I use to have good years assy 1 and I have to say kumho are not much off them there is difference on wet but not much believe me I do have kumho ku37


----------



## MidlandsCarCare (Feb 18, 2006)

Hankook V12 and S1 Evo's are worth a look too


----------



## Alzak (Aug 31, 2010)

I get mine for £61 for corner I don't think You can found something cheaper and good as this


----------



## millns84 (Jul 5, 2009)

Kumho KU31 - Excellent tyres! :thumb:


----------



## mx_rab (May 25, 2011)

I have 4 of these on my audi a3. Had 4 falken 452s on previously, i only got 8000 out of the 452s but these stick like sh#t to a blanket, the treadwear on 452s are a 280 if i remember correctly and the 912s are 380 and thats why i went for them as they are harder wearing. However that does compromise performance, not alot but it does. 
If you want performace for not alot more 452s are dogs, however if you doing alot of miles 912s.


----------



## mx_rab (May 25, 2011)

Alzak said:


> I get mine for £61 for corner I don't think You can found something cheaper and good as this


How the hell did you manage that? Mines were £81 per corner


----------



## MidlandsCarCare (Feb 18, 2006)

Is that 17" Al?


----------



## mx_rab (May 25, 2011)

Oh sorry i was talking 18", my bad.


----------



## MidlandsCarCare (Feb 18, 2006)

http://www.camskill.co.uk/m54b0s15p...ALKEN_FK452_FALKEN_FK_452_-_215_45R17_87Y_TL_

£64.15


----------



## gadgetboy38 (Mar 9, 2008)

i'm running them on my TT and i have to say they are very good wet or dry although they don't last as long as some but at £74 for 225/40 r 18 there very good.
I would also try the fk452 they have lots of good reviews i know of 400+bhp TT's running these with no problems at all..


----------



## bobssignum (Apr 12, 2008)

Another vote for falken 452 ,s from here


----------



## MidlandsCarCare (Feb 18, 2006)

I have them on the front of my FWD 320hp Golf GTI and they cope really, really well. They are better to me, than the RE050's they replaced, which I managed to eat in 4k miles!


----------



## 335dAND110XS (Dec 17, 2010)

Goodyear Eagle F1s are good vfm and perform well.
I'm a die hard Conti Sport Contact fan but they ain't cheap.


----------



## Alzak (Aug 31, 2010)

no mine are 18s shop is called EARS.co.uk


----------



## Alzak (Aug 31, 2010)

RussZS said:


> I have them on the front of my FWD 320hp Golf GTI and they cope really, really well. They are better to me, than the RE050's they replaced, which I managed to eat in 4k miles!

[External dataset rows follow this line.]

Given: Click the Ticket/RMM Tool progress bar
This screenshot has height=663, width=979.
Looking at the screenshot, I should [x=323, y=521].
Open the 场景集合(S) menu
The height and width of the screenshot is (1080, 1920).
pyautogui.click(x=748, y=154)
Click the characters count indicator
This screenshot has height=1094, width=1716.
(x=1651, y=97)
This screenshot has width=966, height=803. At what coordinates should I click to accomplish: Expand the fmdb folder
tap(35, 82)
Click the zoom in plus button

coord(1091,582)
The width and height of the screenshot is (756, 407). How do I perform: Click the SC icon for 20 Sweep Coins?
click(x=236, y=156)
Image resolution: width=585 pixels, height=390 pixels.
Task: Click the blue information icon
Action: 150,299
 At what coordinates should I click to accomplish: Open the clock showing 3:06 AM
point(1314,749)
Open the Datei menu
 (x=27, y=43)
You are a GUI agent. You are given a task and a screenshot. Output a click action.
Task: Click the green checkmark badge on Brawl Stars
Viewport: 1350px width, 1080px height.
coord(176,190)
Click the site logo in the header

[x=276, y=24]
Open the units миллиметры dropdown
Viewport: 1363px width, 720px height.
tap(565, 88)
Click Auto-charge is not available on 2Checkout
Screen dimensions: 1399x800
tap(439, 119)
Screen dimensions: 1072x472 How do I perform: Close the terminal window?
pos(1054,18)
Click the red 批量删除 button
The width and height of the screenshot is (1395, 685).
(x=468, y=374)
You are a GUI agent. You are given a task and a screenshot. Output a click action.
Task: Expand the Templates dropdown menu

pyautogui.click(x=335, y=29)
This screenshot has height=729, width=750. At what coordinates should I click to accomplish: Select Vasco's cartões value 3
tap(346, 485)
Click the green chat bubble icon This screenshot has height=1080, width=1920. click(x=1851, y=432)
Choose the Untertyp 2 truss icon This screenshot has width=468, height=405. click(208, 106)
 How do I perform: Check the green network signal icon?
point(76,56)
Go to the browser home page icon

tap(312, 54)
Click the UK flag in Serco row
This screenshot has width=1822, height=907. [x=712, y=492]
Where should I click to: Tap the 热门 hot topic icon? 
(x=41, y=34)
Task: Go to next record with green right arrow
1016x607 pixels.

I heard that RE050's are very noisy few members on cupranet got them and they are unhappy


----------



## Alzak (Aug 31, 2010)

bit dirty...


----------



## Grizzle (Jul 12, 2006)

Its an old tyre. the FK452's are better, Kuhmo Ecsta SPT are even better.


----------



## gadgetboy38 (Mar 9, 2008)

Alzak said:


> I heard that RE050's are very noisy few members on cupranet got them and they are unhappy


I had these on mine before the ze912 they set me back £600 a set and only lasted 7k miles  the flakens are just as good if not better and for half the price.


----------



## Alzak (Aug 31, 2010)

I heard that BFgoodrich Gforce are good and do not cost much


----------



## BJM (Oct 30, 2005)

I've ran a full set on my 1 series for the past 6k miles. They are hardly showing any wear, they are cheap and the are a million times better in the winter that the RFTs they replaced. I give the car some stick through a twisty road on my way to work and have had no problems with them when pushing on.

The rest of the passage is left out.